Deshalb hält es Schaffrin auch für besser, vorzusorgen. Zum einen damit, die eigenen Geräte stets auf dem aktuellen Softwarestand zu halten - also die Updates von Betriebssystem und Programmen regelmäßig einzuspielen. Zum anderen durch regelmäßige Backups. Wer seine Daten regelmäßig sichert, muss keine Angst vor Erpressern haben, sondern kann den Rechner neu aufsetzen und die Daten wieder herstellen. Aber: Nur Sicherungen, die auch funktionieren, erfüllen ihren Zweck. Bei besonders wertvollen Daten schadet es also nicht, hin und wieder zu prüfen, ob diese auch ohne Probleme wieder hergestellt werden können.

Wer Opfer eines Erpressungs-Trojaners geworden ist, sollte sich an die Polizei wenden und auch im Netz nach der verwendeten Variante suchen. Denn für etliche dieser Programme sind die Schlüssel inzwischen bekannt. Eine niederländische Hightech-Spezialeinheit der Polizei sowie der Sicherheitsanbieter Kaspersky haben für die Trojaner CoinVault und Bitcryptor die Schlüssel erhalten, Kaspersky hat daraufhin ein Programm geschrieben, mit dem sich die Dateien wieder entschlüsseln lassen. Die Autoren der bösartigen Software wurden verhaftet.

5,25 Milliarden

Dateien soll allein die Erpresser-Software CryptoWall zwischen Mitte März und Ende August 2014 verschlüsselt haben. Knapp 1700 Opfer zahlten ein Lösegeld von insgesamt mehr als 1,1 Milliarden Dollar. Die verlangten Summen variierten zwischen 200 und 10 000 Dollar, bei den meisten verlangten die Erpresser 500 Dollar.

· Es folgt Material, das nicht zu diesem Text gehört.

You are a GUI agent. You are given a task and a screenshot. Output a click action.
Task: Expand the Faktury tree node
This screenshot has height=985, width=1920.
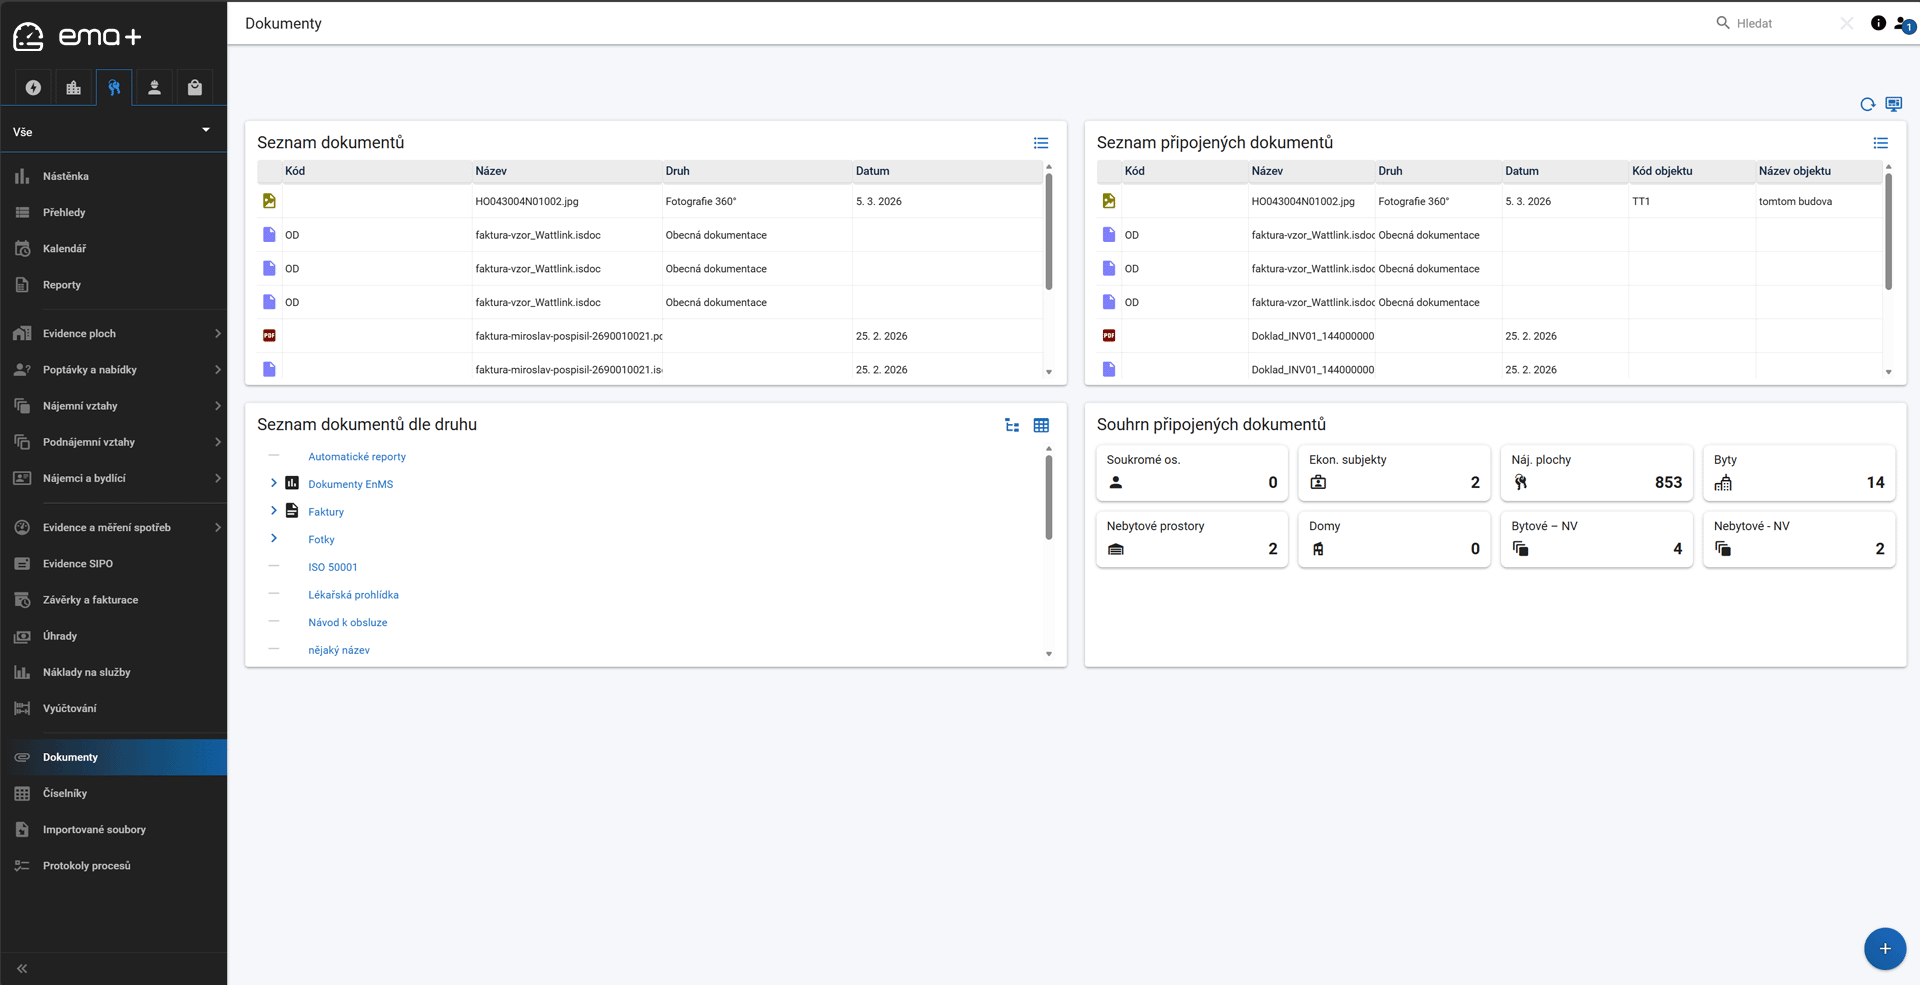(274, 511)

Doch das gelingt nur in seltenen Fällen. Da das Lösegeld mittlerweile meist in der Kryptowährung Bitcoin bezahlt werden muss, lassen sich die Geldflüsse kaum nachverfolgen. Beim CoinVault-Fall, bei dem zwei junge Niederländer, zur Tatzeit 18 und 22 Jahre alt, verhaftet wurden, war es Kaspersky gelungen, die Spur der bösartigen Software zu verfolgen - auch das ist oft sehr schwierig. Die beiden hatten mindestens 1500 Windows-Computer attackiert, die meisten davon in ihrem Heimatland, in Deutschland, den USA, Frankreich und England.

Oft tauchen die Erpresser unter, wenn eine Kampagne erfolgreich war - die Chimera-Erpresser etwa sind nach einer Welle von Angriffen im Oktober nicht mehr aktiv. Doch das Problem bleibt. Viele Sicherheitsexperten sehen Ransomware als eine Bedrohung, die auch in den nächsten Jahren akut bleiben wird. McAfee, das inzwischen zu Intel gehört, prophezeit, dass künftig noch mehr Firmen und Behörden ins Fadenkreuz der Online-Erpresser geraten würden.